PATIENT: 40-year-old male with 2-years history of CML (BCR-ABL p210 b2a2 positive).  
 
MEDICAL HISTORY: The initial treatment with Imatinib in 2019 showed no positive effect and was changed to Nilotinib. Due to the lost response to treatment and clonal evolution (L248V mutation+), Nilotinib was changed to Dasatinib with little and only temporary effect. After two years since the primary diagnosis of CML, the disease progressed to accelerated phase. Treatment with Dasatinib was changed to Bosutinib. However, patient developed extensive papular rash and 21% of myeloblast was detected in bone marrow aspirate by flow cytometry; also detected were 2,4 % of CD117+ cells with mast cells phenotype. Subsequently, trisomy 8 and 17q duplication was discovered by SNP-A. Transcript of PML-RARA/ RUNX1-RUNX1T1/ CBFB-MYH11/DEK-NUP214 and mutations of NPM1/ FLT3 ITD and TKD/ KIT D816V/IDH1/IDH2 were all negative.  
 
1st SKIN PUNCH BIOPSY was done and revealed interstitial and perivascular infiltrate, composed of large and medium sized blastoid cells with admixture of immature-looking eosinophils (Fig 1-5). Some cells showed deep-purple metachromatic granules on Giemsa stain, while eosinophils had lighter/more eosinophilic granules (Fig. 6-7). Immunoprofile (Fig. 8-24):  
• MPO+ heterogenous reaction 100%;  
• WT1+ (including cells with granular cytoplasm) 90%;  
• CD43+ 100%;  
• CD117+ 60%;  
• Mast cell tryptase+ 60%;  
• CD25+ 60%;  
• CD30+ 5%;  
• CD123+ 20%;  
• Bcl2+ 100%;  
• CD4+ 100%;  
• CD7+ 15%;  
• Lysozyme+ 60%;  
• HLA-DR+ scattered cells;  
• CD34/CD2/CD99/CD163/CD14(-)  
• Ki67 proliferation index up to 90%.  
 
Patient then received treatment with the HAM protocol.
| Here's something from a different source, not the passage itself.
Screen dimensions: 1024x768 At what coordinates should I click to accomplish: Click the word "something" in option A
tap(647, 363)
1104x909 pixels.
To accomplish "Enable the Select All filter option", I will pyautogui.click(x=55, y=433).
After the treatment, bone marrow aspirate showed 0,1% of aberrant myeloblast (CD45+ faint, CD117+ faint, CD11a-/+ faint, CD11b+, CD33+, CD38-/+ faint, CD123+het, CD2-, CD4-, CD7-, CD13-, CD14-, CD15-, CD34-, CD36-, CD56-, CD64-, CD99-, CD133-, HLA-DR-) and 0,33% cells of mast cell lineage, with similar immunophenotype to myeloblast exept for bright CD117+ expression.  
 
2nd SKIN PUNCH BIOPSY (done 4 days after the treatment with HAM protocol) showed perivascular dermal infiltrate of small cells with minimal cytoplasm and bland nuclei with condensed chromatin (Fig.25-26), without metachromatic granules on Giemsa stain (Fig.27). Immunophenotype (Fig.28-32): CD117/MCT+(bright); CD25+(bright); WT+/- (faint, focal), CD34/TdT/CD7/CD3/CD20/CD2/CD30/Lesozyme(-); Ki67 proliferation index up to 1 %.  
 
3rd SKIN PUNCH BIOPSY (Fig.33) was done after 20 days since the 2nd and showed changes analogous to 1st biopsy, except for scattered blastoid CD34+ cells (Fig.34). Also, KIT D816V mutation was not detected in this skin sample.  
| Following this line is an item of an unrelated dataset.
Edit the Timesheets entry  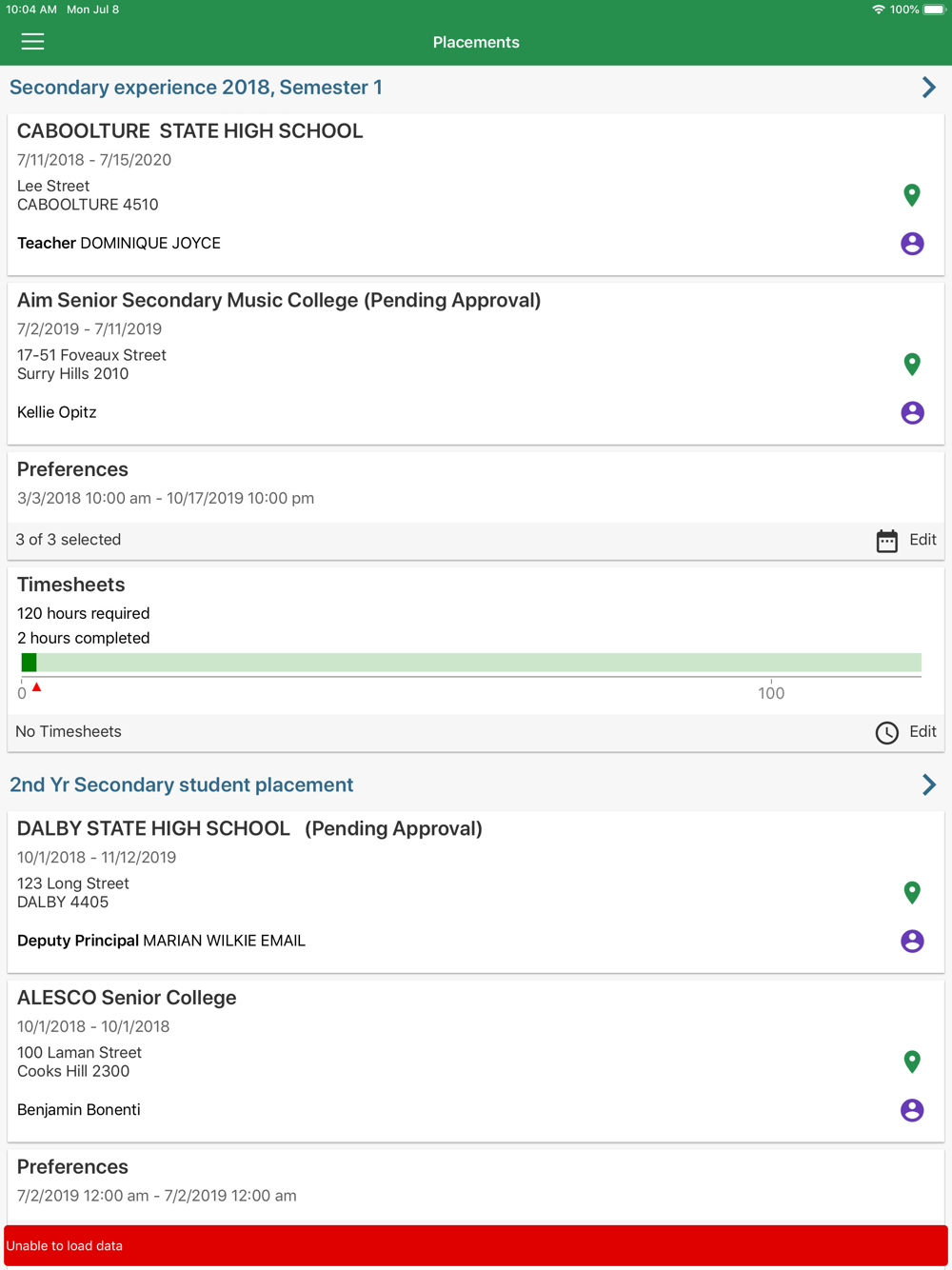tap(922, 731)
The patient is currently stable and waiting for allogeneic bone marrow transplant.  
 
PROPOSED DIAGNOSIS:  
• CML blast phase with myelomastocytic differentiation?  
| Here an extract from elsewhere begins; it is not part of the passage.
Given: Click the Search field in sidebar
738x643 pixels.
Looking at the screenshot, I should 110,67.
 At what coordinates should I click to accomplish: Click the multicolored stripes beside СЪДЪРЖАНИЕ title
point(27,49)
• CML blast phase (with myeloblasts) and systemic mastocytosis (aka SH-AHN, KIT D816V negative)  
• Other?  
 
Any opinion on the matter would be of great value!  

tzankov 2021-05-21 14:02

Very impressive case. Since CKIT is not mutant and there is a clear mixture of myeloblasts and atypical mast cells and because of the specific clinical history I would favor here blast-phase variant of chronic myeloid leukemia (CML), BCR-ABL1–positive, with features of myelomastocytic differentiation. To formally prove the diagnosis (or the clonal relatioship of the masct cells and the CML) you may perform a FISH on the skin biopsy and look for fusions in the mast cells. I would probably stain the case for TP53/p53.     The case is reminsicent to case 40 of our paper: Am J Clin Pathol 2021;155:239-266 (Figure 8)

ugnius 2021-05-21 16:29

Thanks a lot! By the way, this is Ugnius' apprentice Gintarė.   To make it more clear - cKIT was performed on the 3rd biopsy with atypical mast cell population, it was not performed on the 2nd, with bland looking mast cells. There might be two separate populations of mast cells - one as a component of exCML blasts and another one as a separate mature mast cells/mastocytosis?   I believe we don't have BCR-ABL FISH, only PCR. Althougt, we could perform BCR-ABL PCR and cKIT on the 2nd biopsy...   Thank You again for the great ideas and a reference!